> _To do_:
After finding the line with "CG college Info (339, 253)" in the entries below, retype exactly each line from there through the line with "Education (60, 1802)", including that final line.

Given data Block Start

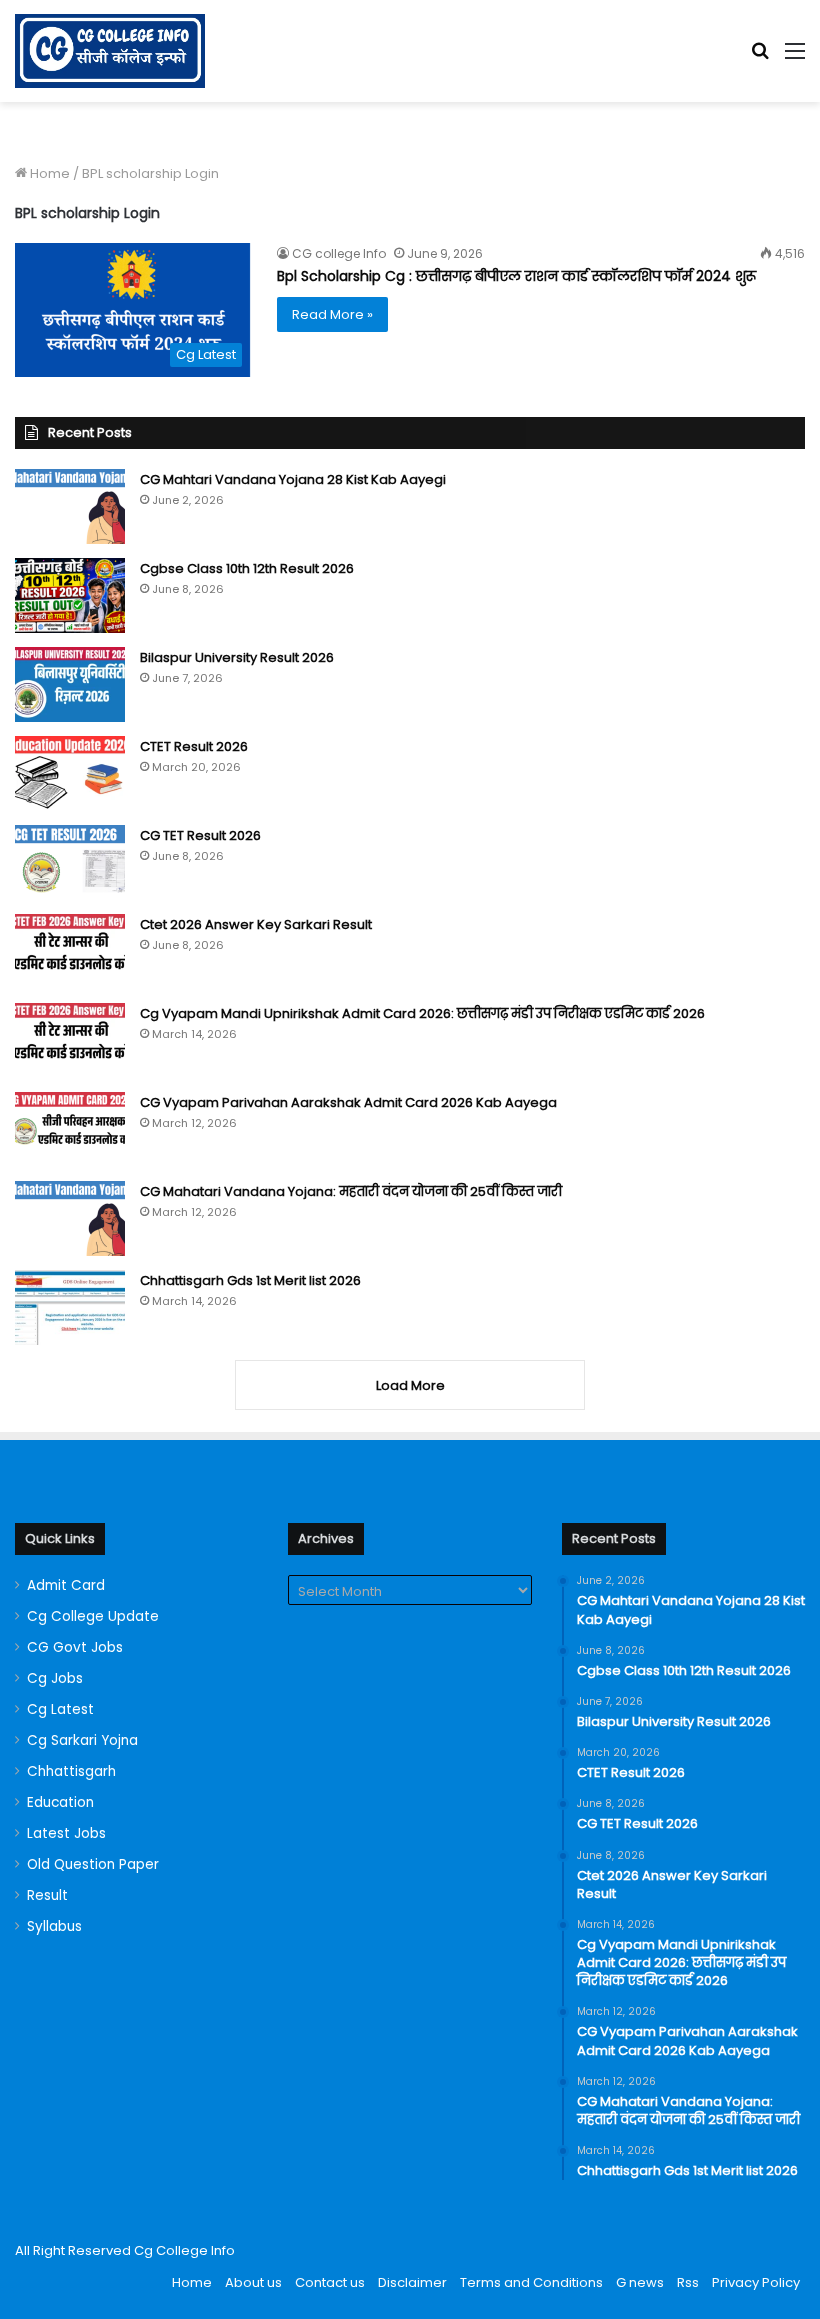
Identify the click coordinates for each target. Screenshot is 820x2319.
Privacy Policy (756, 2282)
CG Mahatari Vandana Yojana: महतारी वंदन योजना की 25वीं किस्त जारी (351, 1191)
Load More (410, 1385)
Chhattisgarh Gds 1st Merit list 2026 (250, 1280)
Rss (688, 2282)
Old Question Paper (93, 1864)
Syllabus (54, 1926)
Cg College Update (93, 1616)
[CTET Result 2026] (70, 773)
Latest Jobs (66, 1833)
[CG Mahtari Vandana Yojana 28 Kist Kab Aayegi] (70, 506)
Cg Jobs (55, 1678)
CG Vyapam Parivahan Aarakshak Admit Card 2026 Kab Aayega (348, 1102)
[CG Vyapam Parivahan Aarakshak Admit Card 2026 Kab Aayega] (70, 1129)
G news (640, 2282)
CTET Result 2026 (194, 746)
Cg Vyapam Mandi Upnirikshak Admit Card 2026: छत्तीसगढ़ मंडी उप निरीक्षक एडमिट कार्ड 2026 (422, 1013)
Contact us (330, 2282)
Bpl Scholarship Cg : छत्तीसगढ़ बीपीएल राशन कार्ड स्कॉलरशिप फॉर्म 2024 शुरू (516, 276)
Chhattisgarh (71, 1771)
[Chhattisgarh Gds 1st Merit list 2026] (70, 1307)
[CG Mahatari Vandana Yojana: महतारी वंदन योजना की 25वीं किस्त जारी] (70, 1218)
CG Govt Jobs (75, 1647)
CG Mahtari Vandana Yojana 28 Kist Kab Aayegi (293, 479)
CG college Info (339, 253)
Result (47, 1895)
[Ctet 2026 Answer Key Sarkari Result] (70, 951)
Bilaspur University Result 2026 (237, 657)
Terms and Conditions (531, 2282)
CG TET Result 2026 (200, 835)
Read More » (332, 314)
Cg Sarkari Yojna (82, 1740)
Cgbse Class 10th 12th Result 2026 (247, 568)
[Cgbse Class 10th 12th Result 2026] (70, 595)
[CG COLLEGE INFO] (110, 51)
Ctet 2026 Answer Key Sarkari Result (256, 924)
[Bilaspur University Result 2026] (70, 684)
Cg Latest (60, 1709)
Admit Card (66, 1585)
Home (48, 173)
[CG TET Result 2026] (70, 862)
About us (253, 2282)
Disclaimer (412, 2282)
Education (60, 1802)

Given data Block End
Given data Block Start

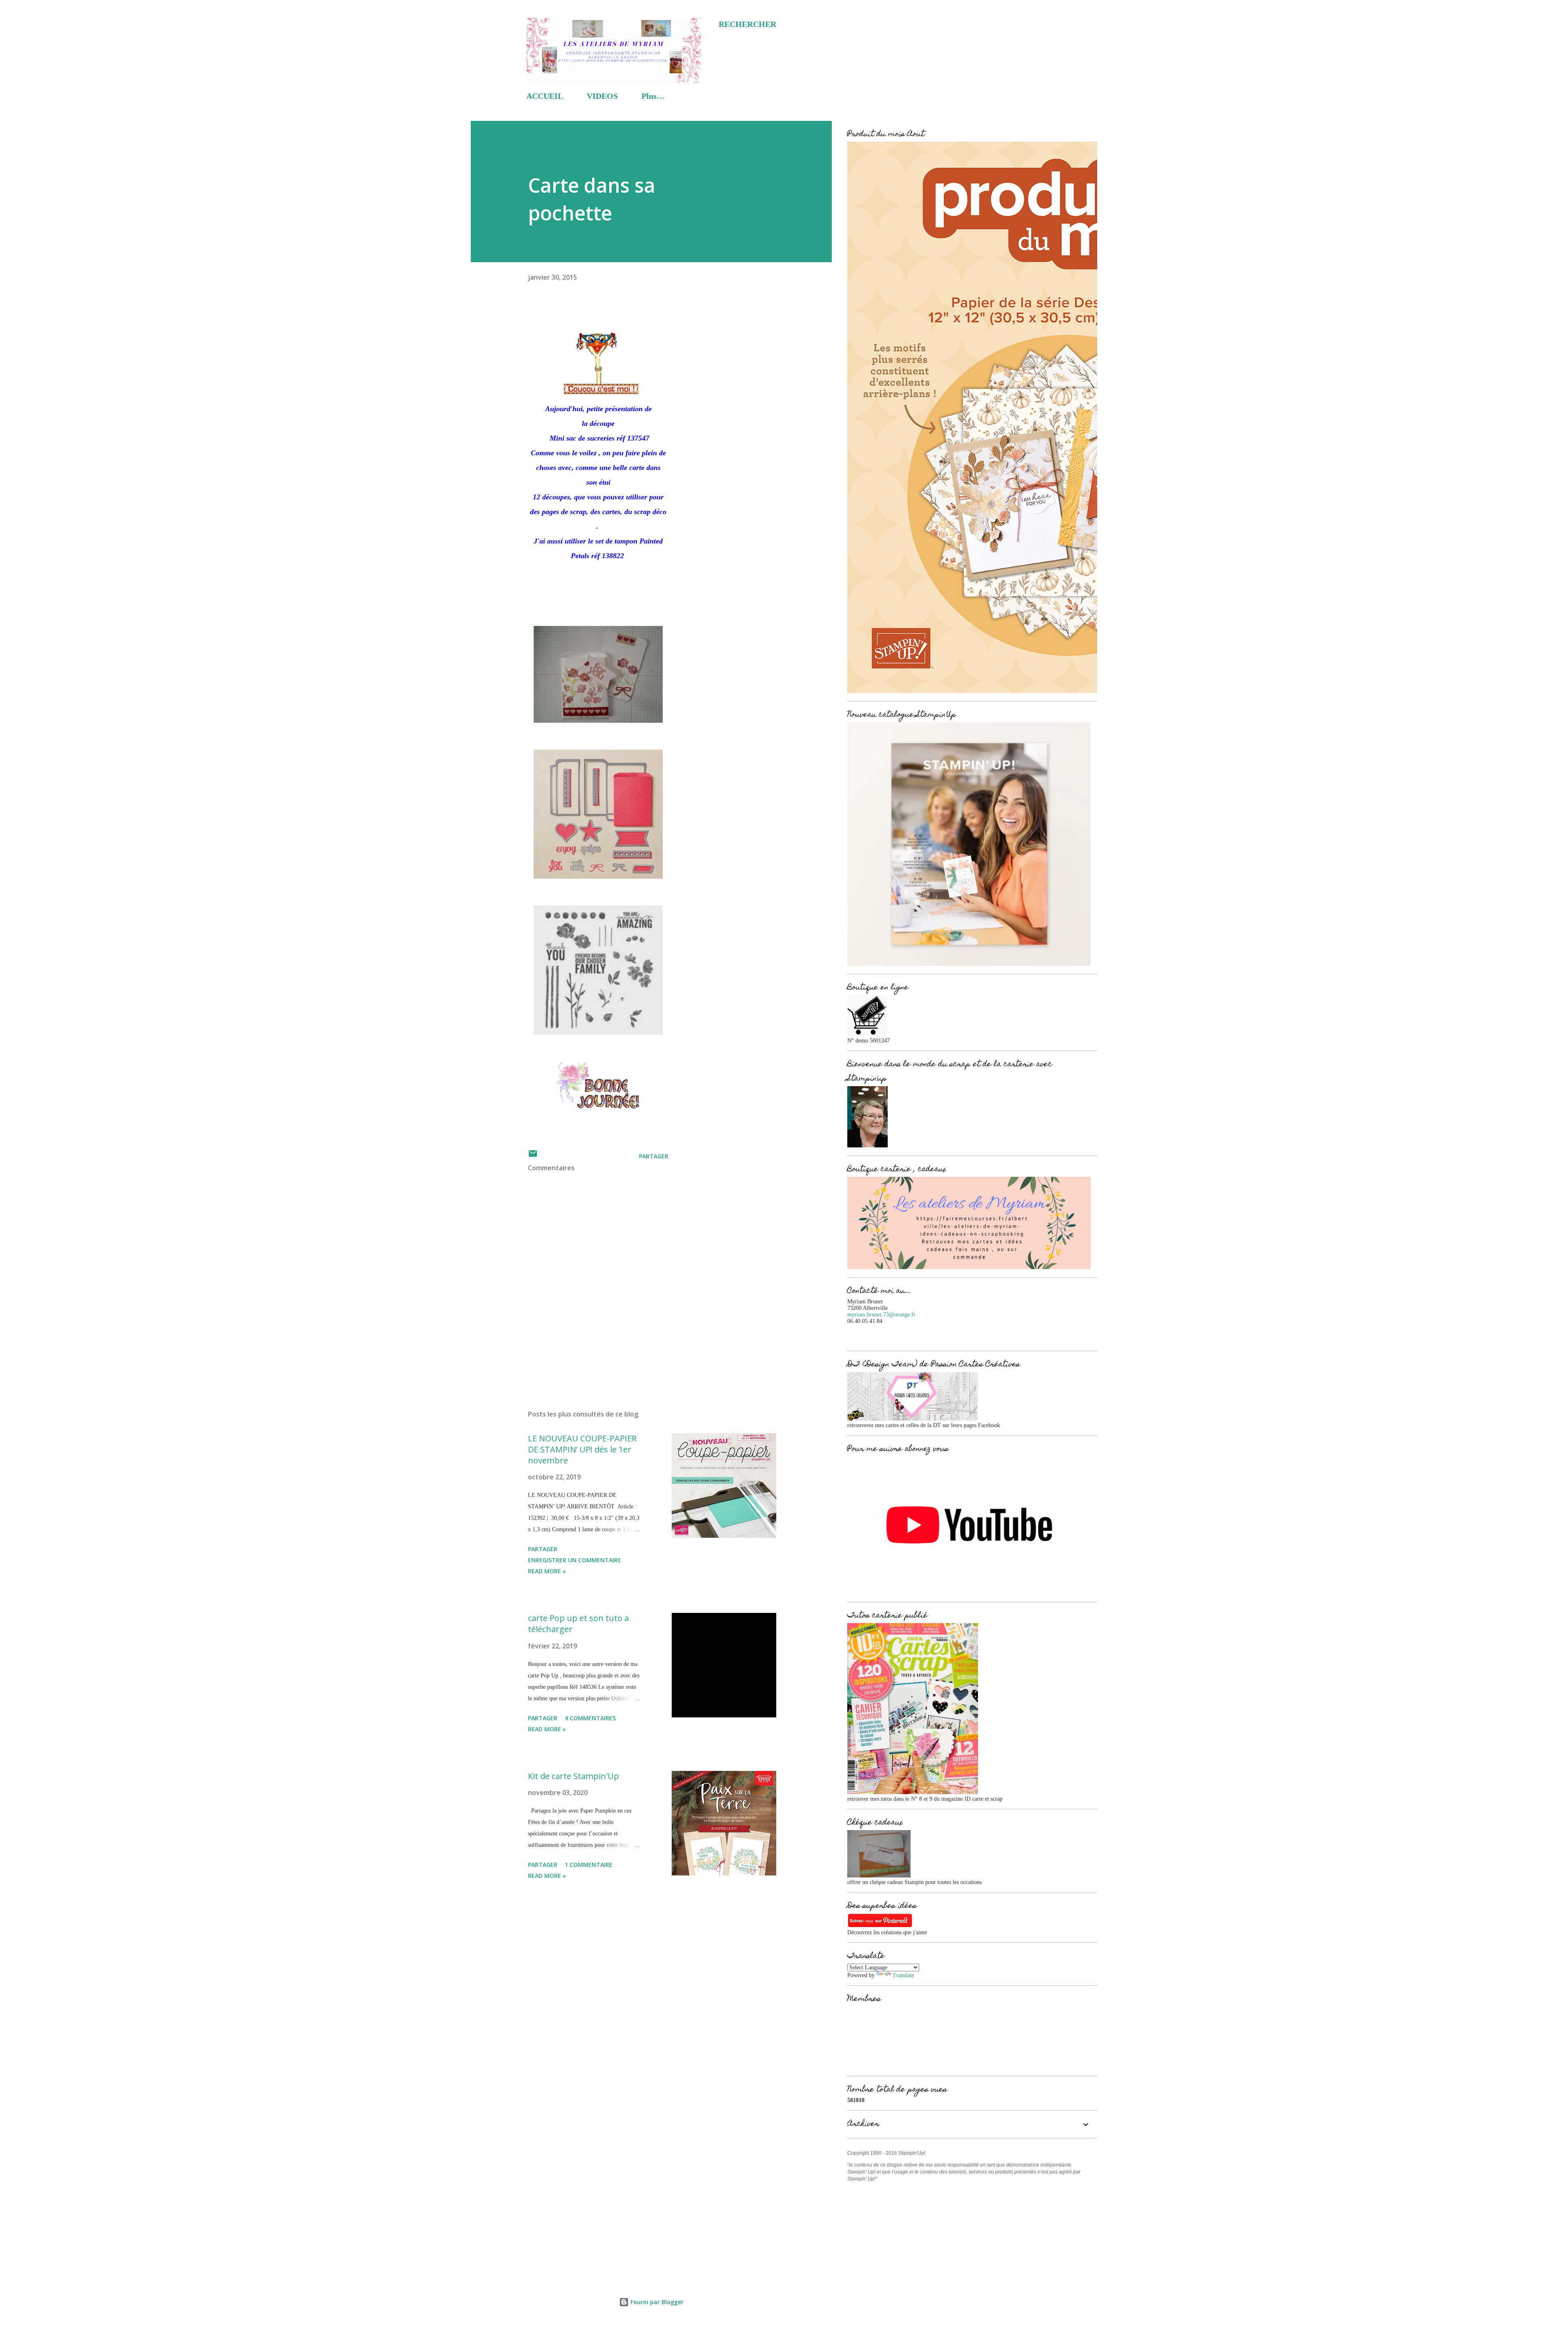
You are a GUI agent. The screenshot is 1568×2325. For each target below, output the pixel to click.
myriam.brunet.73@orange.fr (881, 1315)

Given data Block End

> _Response area_:
CG college Info (339, 253)
Result (47, 1895)
[Ctet 2026 Answer Key Sarkari Result] (70, 951)
Bilaspur University Result 2026 (237, 657)
Terms and Conditions (531, 2282)
CG TET Result 2026 (200, 835)
Read More » (332, 314)
Cg Sarkari Yojna (82, 1740)
Cgbse Class 10th 12th Result 2026 (247, 568)
[Cgbse Class 10th 12th Result 2026] (70, 595)
[CG COLLEGE INFO] (110, 51)
Ctet 2026 Answer Key Sarkari Result (256, 924)
[Bilaspur University Result 2026] (70, 684)
Cg Latest (60, 1709)
Admit Card (66, 1585)
Home (48, 173)
[CG TET Result 2026] (70, 862)
About us (253, 2282)
Disclaimer (412, 2282)
Education (60, 1802)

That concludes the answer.